"""
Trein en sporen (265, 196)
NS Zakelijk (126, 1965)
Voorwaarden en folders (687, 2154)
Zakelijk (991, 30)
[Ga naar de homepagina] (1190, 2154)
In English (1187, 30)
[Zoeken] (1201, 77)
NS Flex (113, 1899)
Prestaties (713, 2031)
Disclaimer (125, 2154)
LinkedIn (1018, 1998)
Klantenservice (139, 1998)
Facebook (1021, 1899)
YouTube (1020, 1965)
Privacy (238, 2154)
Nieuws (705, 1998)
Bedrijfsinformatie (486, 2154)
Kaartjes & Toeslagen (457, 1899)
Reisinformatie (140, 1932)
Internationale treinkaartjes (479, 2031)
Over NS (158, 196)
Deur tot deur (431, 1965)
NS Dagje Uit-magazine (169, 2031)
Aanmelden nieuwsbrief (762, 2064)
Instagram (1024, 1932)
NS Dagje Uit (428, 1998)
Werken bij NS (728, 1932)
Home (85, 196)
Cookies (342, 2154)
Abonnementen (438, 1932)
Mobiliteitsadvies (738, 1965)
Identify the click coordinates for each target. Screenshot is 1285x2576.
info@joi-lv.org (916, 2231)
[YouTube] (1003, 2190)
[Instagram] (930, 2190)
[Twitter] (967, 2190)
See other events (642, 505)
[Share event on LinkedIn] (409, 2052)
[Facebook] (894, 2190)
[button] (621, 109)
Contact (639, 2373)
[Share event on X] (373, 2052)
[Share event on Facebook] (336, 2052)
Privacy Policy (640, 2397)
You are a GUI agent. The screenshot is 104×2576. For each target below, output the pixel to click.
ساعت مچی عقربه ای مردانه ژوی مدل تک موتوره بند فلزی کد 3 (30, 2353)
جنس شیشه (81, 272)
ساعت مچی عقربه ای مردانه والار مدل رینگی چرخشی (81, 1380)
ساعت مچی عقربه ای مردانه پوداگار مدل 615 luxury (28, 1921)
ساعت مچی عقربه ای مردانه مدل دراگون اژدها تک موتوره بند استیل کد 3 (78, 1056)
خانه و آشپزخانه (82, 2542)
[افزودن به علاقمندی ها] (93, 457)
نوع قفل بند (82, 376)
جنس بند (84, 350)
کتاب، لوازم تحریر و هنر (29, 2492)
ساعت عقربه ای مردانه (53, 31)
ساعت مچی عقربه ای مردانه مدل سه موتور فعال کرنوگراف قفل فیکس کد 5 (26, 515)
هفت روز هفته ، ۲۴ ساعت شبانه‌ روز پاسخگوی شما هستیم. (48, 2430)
"""
YOUR INSTRUCTIONS:
Reproduce every line of the entries above, unchanged, from the very first one down to and including the line containing "Klantenservice (139, 1998)".

RESPONSE FOR THIS EXERCISE:
Trein en sporen (265, 196)
NS Zakelijk (126, 1965)
Voorwaarden en folders (687, 2154)
Zakelijk (991, 30)
[Ga naar de homepagina] (1190, 2154)
In English (1187, 30)
[Zoeken] (1201, 77)
NS Flex (113, 1899)
Prestaties (713, 2031)
Disclaimer (125, 2154)
LinkedIn (1018, 1998)
Klantenservice (139, 1998)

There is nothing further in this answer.